*Task description*: Nothing but the lines from the one with "The width and" through the end of the data should be set down, each exactly as written, and no picture should be included.

-----

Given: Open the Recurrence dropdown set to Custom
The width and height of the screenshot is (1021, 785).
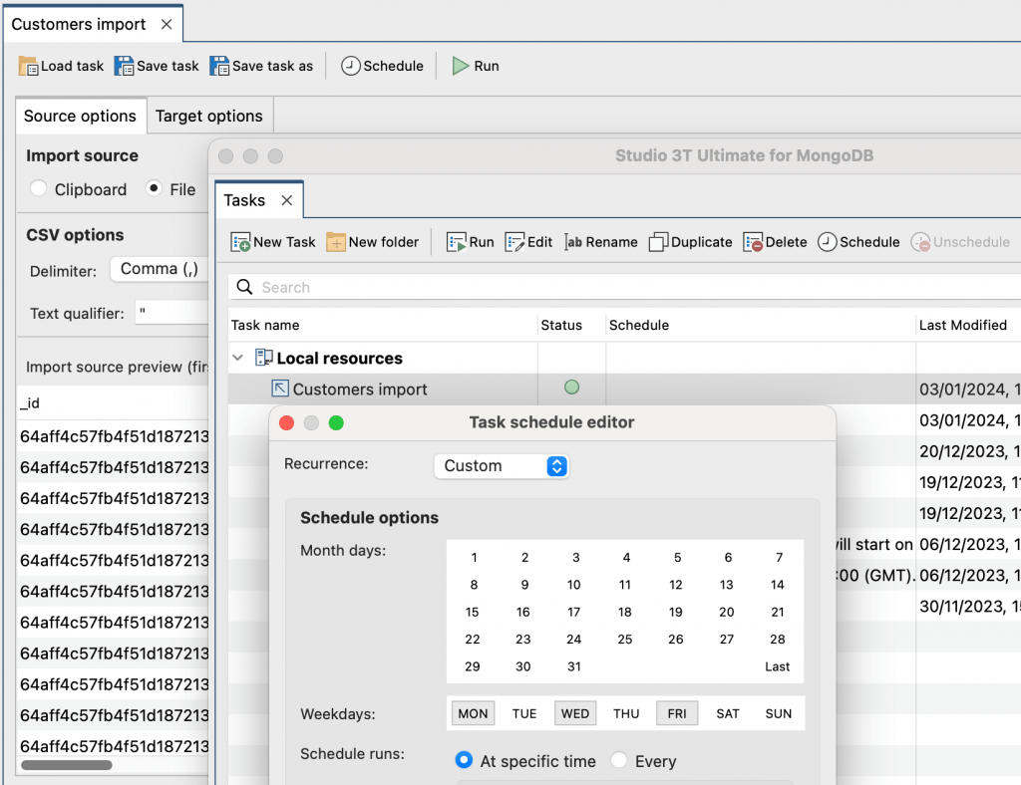Looking at the screenshot, I should coord(501,465).
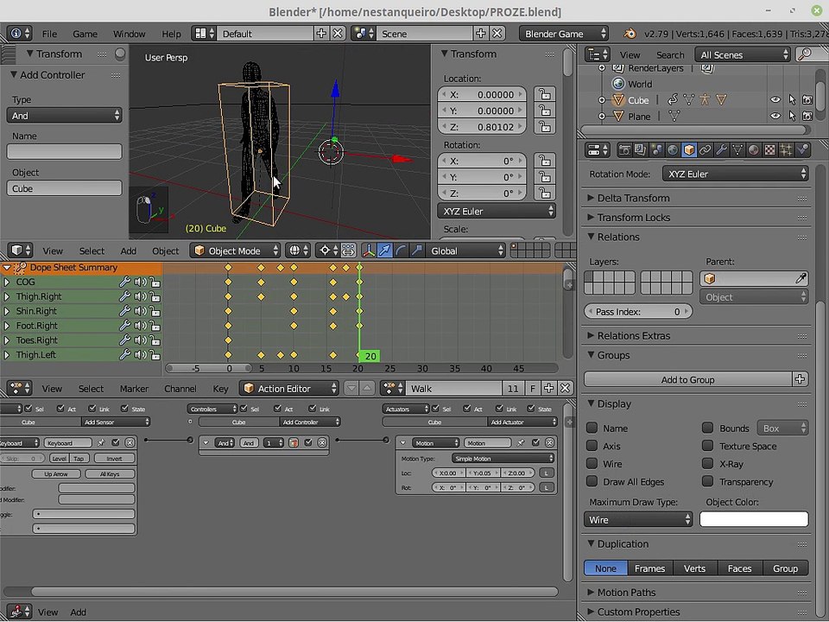Enable the Wire display checkbox
Screen dimensions: 829x622
tap(592, 464)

-----

*Answer to the exercise*:
The width and height of the screenshot is (1021, 785).
Looking at the screenshot, I should coord(501,465).
Enable the Wire display checkbox
Screen dimensions: 829x622
tap(592, 464)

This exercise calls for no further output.